Not Mine to Hold is my way of acknowledging that while the journey has been treacherous, I am no longer bound to that vessel of survival. I am stepping off the boat, standing firm on solid ground, prepared to embrace whatever the future holds with an open heart and an unwavering spirit. And in sharing this with you, I hope to encourage you to examine the vessels you’ve relied on, those old coping mechanisms that may have served you once but now keep you tethered to the past. It’s time to release them, to let go, and to embrace the strength that lies within you.
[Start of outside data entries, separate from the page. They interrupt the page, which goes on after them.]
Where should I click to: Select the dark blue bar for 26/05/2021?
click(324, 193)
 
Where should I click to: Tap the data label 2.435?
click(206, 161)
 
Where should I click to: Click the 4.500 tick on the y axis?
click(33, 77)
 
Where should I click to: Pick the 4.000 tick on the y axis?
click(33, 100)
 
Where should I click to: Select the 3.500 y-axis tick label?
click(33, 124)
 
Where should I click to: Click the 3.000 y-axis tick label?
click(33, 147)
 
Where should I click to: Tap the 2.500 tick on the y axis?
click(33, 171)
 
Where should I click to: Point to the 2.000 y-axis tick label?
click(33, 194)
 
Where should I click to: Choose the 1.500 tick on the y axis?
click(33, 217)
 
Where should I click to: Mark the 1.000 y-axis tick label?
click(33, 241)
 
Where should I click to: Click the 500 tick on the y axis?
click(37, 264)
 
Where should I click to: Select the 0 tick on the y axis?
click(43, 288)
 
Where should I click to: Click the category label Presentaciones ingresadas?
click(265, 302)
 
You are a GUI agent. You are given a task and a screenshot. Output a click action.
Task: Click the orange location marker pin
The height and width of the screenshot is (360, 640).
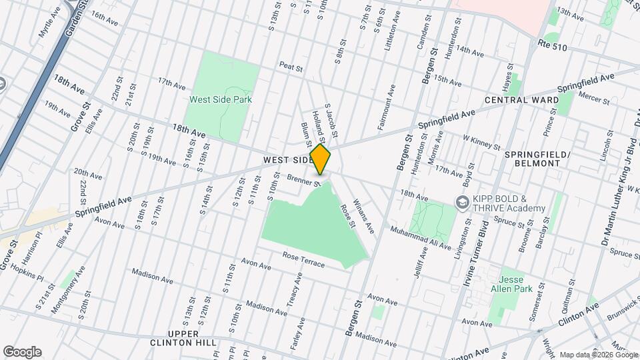click(321, 159)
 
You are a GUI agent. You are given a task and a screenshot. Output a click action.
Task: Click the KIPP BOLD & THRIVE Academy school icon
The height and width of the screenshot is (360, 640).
click(461, 201)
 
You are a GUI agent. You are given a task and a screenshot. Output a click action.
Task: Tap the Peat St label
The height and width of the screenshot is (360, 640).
click(291, 67)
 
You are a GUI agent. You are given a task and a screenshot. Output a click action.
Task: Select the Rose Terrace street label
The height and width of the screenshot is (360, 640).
click(303, 260)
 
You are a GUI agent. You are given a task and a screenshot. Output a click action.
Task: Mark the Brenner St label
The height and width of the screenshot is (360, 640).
click(304, 179)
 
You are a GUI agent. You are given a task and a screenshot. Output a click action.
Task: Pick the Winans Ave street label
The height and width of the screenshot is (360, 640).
click(364, 215)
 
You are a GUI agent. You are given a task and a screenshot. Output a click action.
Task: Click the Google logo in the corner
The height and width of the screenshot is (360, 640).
click(21, 352)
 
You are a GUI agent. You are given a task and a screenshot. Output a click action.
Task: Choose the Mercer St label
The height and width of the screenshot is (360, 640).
click(595, 100)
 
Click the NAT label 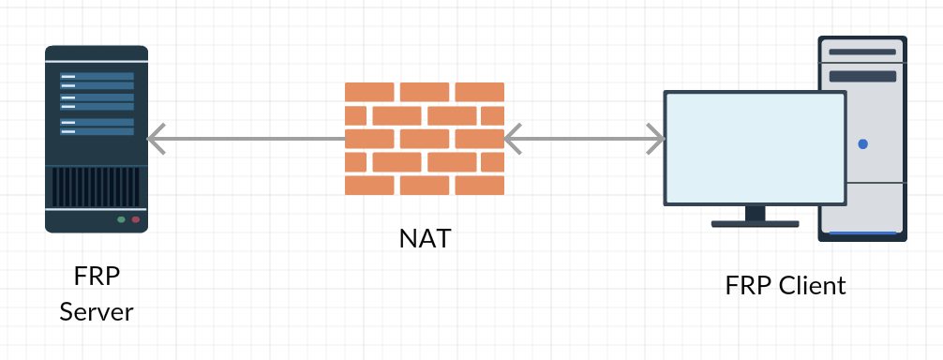(425, 238)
The journey isn’t easy, but with each wave that crashes over us, we’re brought closer to the shore, closer to that place of balance and peace, where we can stand tall with our feet firmly planted on solid ground. Not Mine to Hold is more than just a song; it’s an invitation to let go, to release, and to heal.
Thank you for walking this path with me, for sharing in this journey of revelation and release. Together, we are finding our way to the shore.